After a silence George said: “At least we’re doing something useful. That’s what I keep telling myself. Music was a pleasant dream, but now we’ve grown up, and there are other things we have to do—proper, serious things, like listening for enemy airplanes or driving ambulances.” Something seemed to snap in him then, as if he had been waiting a very long time to unburden himself. “The damage is done, Ralph. Even if you gave me a year off to go and sit in some quiet country cottage and scribble, scribble, scribble, it wouldn’t achieve a blessed bit of good. There’s too much noise in my head, noise that won’t just go away because I’m not in France or not in earshot of the coastal guns. Why, there are times when I think the only place I can concentrate is here, in this cold little hut, listening to the noises across the sea.”
At that moment the red bulb, which had been dark when we came in, starting flashing on and off. There was a harsh buzzing sound from one of the black boxes on the shelf. Ralph looked at it worriedly.
“That’s torn it,” George said. “Gas detectors have gone off.”
“One of those bombs was carrying gas?” I asked.
“Mustard, phosgene or radium fragments—there’s no way of telling from here.” George looked at me with narrowed eyes. “Been in a gas attack, Wally?”
“Once, sir. But it’s not really gas in the radium shells. It’s little particles, but they get carried on the wind just as if they were a gas. They say there are parts of Woolwich no one will be able to live in for years, because that stuff can still get inside you.”
“Well, we’re better off than they were in Woolwich,” George said, with a kind of steely determination that told me he was going to take charge. “Now, the bad news is the seals on this hut aren’t going to help us much if the gas drifts our way. They’re old and perished, and we couldn’t spend long in here anyway before the air got stale.”
“What about the ambulance, sir?” I asked.
Ralph shook his head slowly. “No better, I’m afraid.”
“But the seals …”
“Aren’t what they used to be.

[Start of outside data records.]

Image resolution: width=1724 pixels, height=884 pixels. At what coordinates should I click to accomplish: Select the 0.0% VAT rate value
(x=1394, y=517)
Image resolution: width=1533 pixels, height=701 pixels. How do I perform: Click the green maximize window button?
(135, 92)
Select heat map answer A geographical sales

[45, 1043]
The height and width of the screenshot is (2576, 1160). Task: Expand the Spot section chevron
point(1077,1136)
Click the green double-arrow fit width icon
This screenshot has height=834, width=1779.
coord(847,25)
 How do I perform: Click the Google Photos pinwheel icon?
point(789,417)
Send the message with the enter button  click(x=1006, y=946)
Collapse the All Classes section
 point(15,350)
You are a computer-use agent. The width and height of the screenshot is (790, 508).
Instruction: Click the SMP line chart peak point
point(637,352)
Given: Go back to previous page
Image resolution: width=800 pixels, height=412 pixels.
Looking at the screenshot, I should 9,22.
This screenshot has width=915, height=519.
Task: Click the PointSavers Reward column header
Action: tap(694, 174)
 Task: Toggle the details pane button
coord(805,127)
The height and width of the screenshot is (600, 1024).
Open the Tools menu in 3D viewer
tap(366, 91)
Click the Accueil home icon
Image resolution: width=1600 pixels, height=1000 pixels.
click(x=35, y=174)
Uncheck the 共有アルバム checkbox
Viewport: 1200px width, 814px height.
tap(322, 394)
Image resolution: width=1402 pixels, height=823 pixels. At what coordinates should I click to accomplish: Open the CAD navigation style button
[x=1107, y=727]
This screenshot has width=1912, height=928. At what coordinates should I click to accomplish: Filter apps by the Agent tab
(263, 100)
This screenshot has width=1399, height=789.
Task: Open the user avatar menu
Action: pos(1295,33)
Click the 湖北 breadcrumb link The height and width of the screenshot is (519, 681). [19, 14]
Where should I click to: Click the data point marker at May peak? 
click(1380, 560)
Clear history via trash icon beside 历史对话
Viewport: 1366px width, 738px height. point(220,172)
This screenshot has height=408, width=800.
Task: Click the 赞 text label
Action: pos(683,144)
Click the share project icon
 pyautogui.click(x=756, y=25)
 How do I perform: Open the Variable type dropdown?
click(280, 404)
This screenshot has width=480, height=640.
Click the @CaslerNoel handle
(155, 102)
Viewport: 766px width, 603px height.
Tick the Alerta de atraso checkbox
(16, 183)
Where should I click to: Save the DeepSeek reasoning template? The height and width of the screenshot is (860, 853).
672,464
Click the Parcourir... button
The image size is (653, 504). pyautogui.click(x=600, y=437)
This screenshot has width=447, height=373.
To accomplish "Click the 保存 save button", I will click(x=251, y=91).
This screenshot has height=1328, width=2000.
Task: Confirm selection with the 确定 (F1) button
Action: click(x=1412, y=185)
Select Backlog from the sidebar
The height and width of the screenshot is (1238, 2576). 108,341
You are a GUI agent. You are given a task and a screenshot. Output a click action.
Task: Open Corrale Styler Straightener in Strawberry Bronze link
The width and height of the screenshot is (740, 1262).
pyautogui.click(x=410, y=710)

If we ran into a thick cloud, we wouldn’t have much of a chance.”
“That’s not what they told us in Dorking, sir.”
“No, I don’t doubt that. But they can’t very well have ambulance drivers going around scared out of their wits, can they?”
“I don’t suppose so,” I said, without much conviction.
“Never you mind about the ambulance anyway,” George said. “There’s an underground shelter on the other side of the compound, just before the first mirror—you’d have driven past it on your way in. That’s safe, and it has its own air supply.”
“Will they still let us in?” Ralph asked.
“If we don’t dillydally. I see you’ve both got your masks—that’ll save us a jog back to the ambulance.” Still not quite steady on his feet, he went to one of the shelves and pulled down a regulation gas mask box. “Now, you two go ahead of me. You’ll find the shelter easily enough, and I won’t be far behind you.”
“You can come with us,” Ralph said.
“I can’t move very quickly—must have sprained my ankle when I fell off the ladder. Didn’t notice until now, what with the head wound and everything.”
“We’ll carry you,” I said. “We can even take you in one of the stretchers—that’ll be faster than all three of us hobbling along like a crab.” I opened my box and dragged out the gas mask. For some reason I didn’t feel as grateful to be carrying it as I usually did. I was wondering if what they had told us in Dorking also applied to the gas masks.
“Open the box, George,” Ralph said quietly.
“You two go ahead,” George said, as if we hadn’t heard him the last time.
“There’s no mask in that box, is there?”